Keeping yahapalana overkill in check

 All these cases were heard long before the 19th Amendment. Thus the proviso to article 35(1) introduced by the 19th amendment enabling fundamental rights cases to be filed against the AG over actions taken by the President was clearly a case of yahapalana overkill. The removal of this proviso and the restoration of the pre-19th Amendment Article 35 does not turn the President into an autocrat. It just provides the executive branch of the government the leeway to exercise the powers vested in the executive. While it’s true that former presidents in Sri Lanka have been accused of being authoritarian, the same accusation has been levelled at former Prime Ministers like Mrs. Sirima Bandaranaike. Much the same thing was said about Mrs. Indira Gandhi as well.

 The person holding the title and functions of head of the government can be as authoritarian or as liberal as he or she is inclined to be. In fact it may be argued by some that Prime Ministers have even greater potential and incentive to be authoritarian because no Prime Minister in the world seems to have term limits whereas almost all presidential systems do have term limits. Even the 20th Amendment will retain the two term limit for the President. Lee Kuan Yew was a Prime Minister but he too was accused of being authoritarian.

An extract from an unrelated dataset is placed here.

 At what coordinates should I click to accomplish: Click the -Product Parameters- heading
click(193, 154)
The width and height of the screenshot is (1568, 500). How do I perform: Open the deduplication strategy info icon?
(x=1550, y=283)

It just so happens that Presidents tend to attract more charges of authoritarianism than Prime Ministers even though everyone knows at the back of their minds that Prime Ministers who are heads of government can be as every bit as authoritarian as any President holding the position of head of government.

 It’s interesting to speculate on why this is so. Is it because the President sits and does his work in grand isolation whereas the Prime Minister sits in Parliament with everyone else and is available to be heckled and booed at? Is it because the President once elected, is very difficult to remove whereas the Prime Minister (at least theoretically) can be thrown out at any moment through a Parliamentary revolt? It has to be noted that under the presidential system introduced by the 1978 Constitution, the President cannot rule without the support of Parliament. In 2001, at a time when President Chandrika Kumaratunga possessed all the powers of J.R. Jayewardene’s presidency, her party lost a parliamentary election and lost her majority in Parliament. She gave all powers to the newly elected Prime Minister Ranil Wickremasnghe and took a back seat for a while. Despite all the hype about authoritarian Presidents, the fact is that both Presidential heads of government and Prime Ministerial heads of government that this country has had in the past, have been completely dependent on Parliamentary majorities to govern. No President can override Parliament even under the pre-19th Amendment 1978 Constitution.